I haven’t gone to an hour of the school organized group self-care sessions, but, about a month ago, not knowing why exactly except to save money on health insurance, I decided to start going to a gym. I hit the big 5O back in April and knew that keeping bone density up means doing some resistance training, but the desire to work out was something else. It wasn’t until this weekend that I realized what it was.

I’d behave myself all week, hitting the gym for each of my routines every single day before going home. Sometimes that means getting home a bit late, especially on the days when we have professional development after classes. It also means feeling a little guilty that, in focusing on self care each day, I’m not doing right by one of the two kids who is the most important in my life. I get home feeling more relaxed, but I’m spending less time with him to do so.

This weekend my husband, Thing2 and I have been stacking wood. we have a pretty good system of me carrying logs from the wood pile to a wheelbarrow where Thing2 hands them off to the Big Guy for stacking the way he likes. Ferrying logs, two and four at a time, is it pretty good workout. normally I’d be pretty tired and ready to quit after 15 or 20 minutes. Yesterday and today, however, I was able to keep it going until the boys are ready to quit, and I was happy not just for being able to keep up but because it was another hour each day that the three of us had to talk and joke and sing along to the Beatles albums that were playing as we stacked.

When we finished up for the day a little while ago, we looked at the work we’ve done and then at each other and said to each other, “We done good.“

and I realized that self-care isn’t just about being able to help the kids at school every day, it’s about making sure that when I’m home with my kid, I am really present.

Full Circles

I’m taking a step back from oil painting in October to participate in Inktober. It’s a good time to do some drawing, and, anyway, my studio is about to be torn apart as I claim a larger space.

Today’s prompt is “ring.”

I’m sitting in one part of a ring — on the couch with the Big Guy as I draw. I’m trying to get Thing2 to do Inktober with me, but he’s over at the piano teaching himself the Beatles song book and making our eyes sweat.

It’s almost Thing2’s 13th birthday, and I’ve been thinking about the first few minutes after his birth. I’ve been remembering that perfect round baby head and those early days when nothing seems as pure as the love that we felt for them.

Now all these years later, we know his triumphs and follies, and the love is anything but pure. It’s stronger and better because we know that each day will reveal some facet that makes it stronger still.

We are shy one kid. He’s away at college, and it’s been an adjustment. As broken bars of “Imagine” drift over from the piano, however, I keep thinking about how full our little family circle, with its faultlines and reinforcements, still is.

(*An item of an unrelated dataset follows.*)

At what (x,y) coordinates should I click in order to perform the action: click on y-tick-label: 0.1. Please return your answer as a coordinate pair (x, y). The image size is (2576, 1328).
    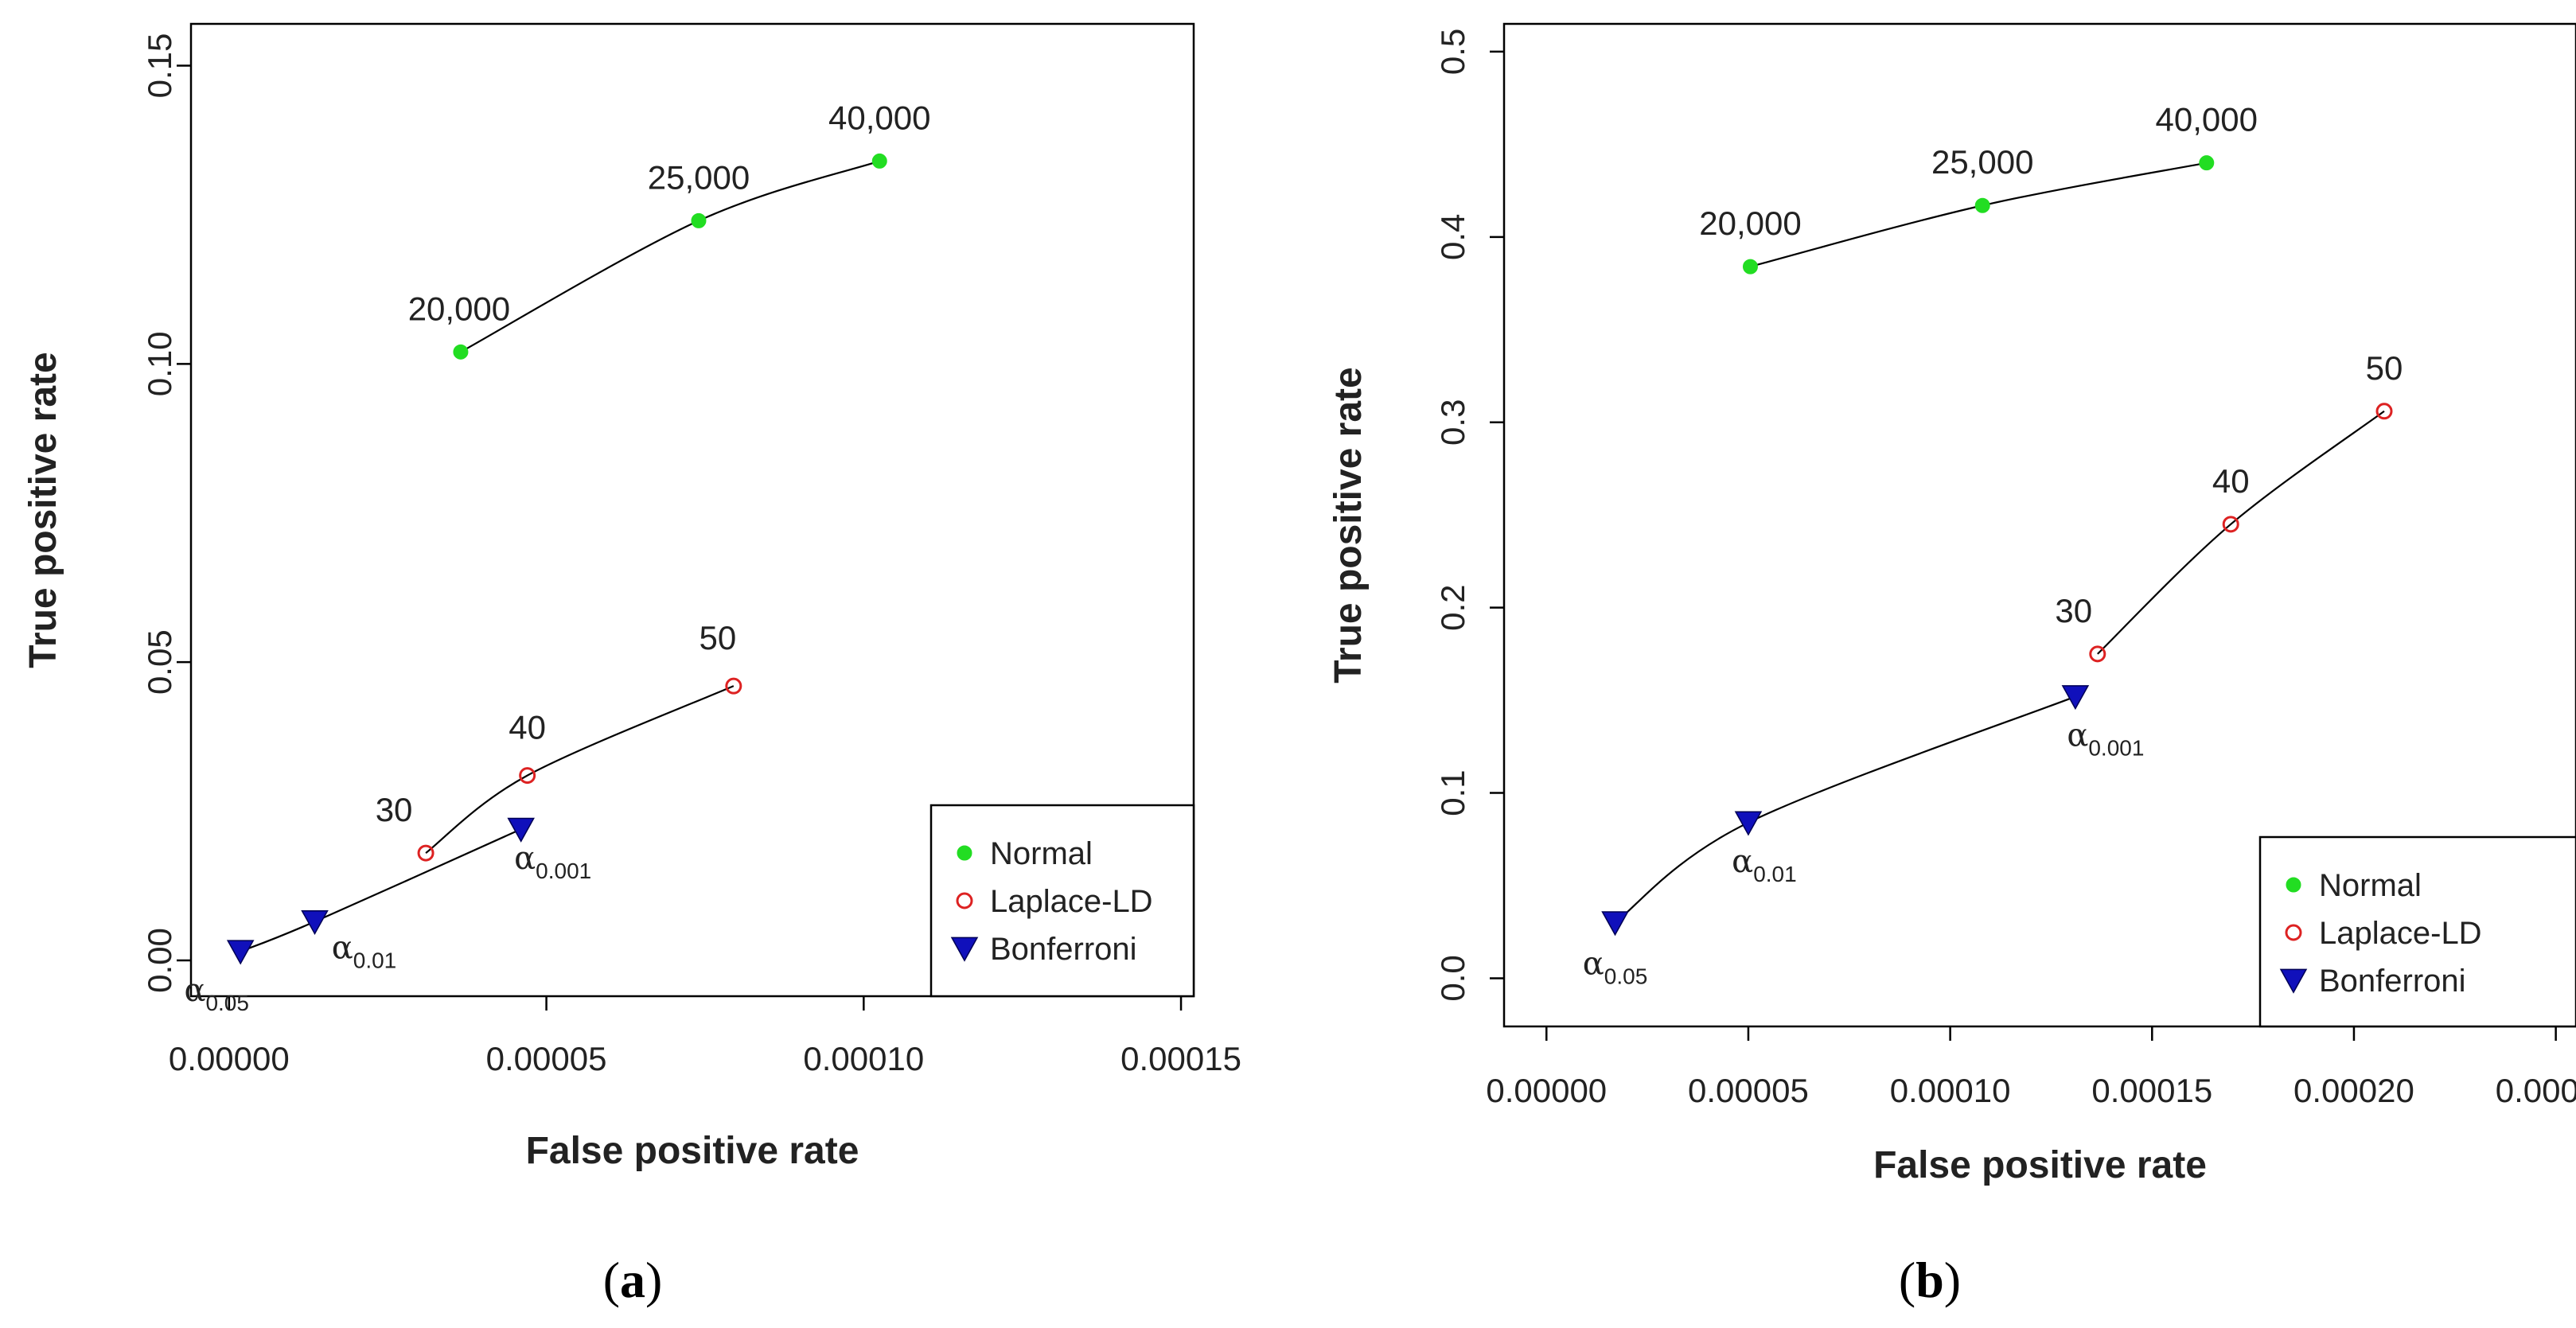
    Looking at the image, I should click on (1452, 792).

I sat with a student today who is trying to navigate from adolescence to adulthood with only support from the state. She has little help from the adults who brought her into the world, but her courage and determination to help people she still loves is nothing short of heroic. I know she should have enjoyed — that they all should enjoy — that same kind of parental love we take for granted, and I know the only thing I can do is support her and show her that I expect great things from her during our last few months together.

But, now, sitting on the couch as the first bars of “Let It Be” begin to echo, I think about the other things I can do, and I make a point to never take our small circle for granted.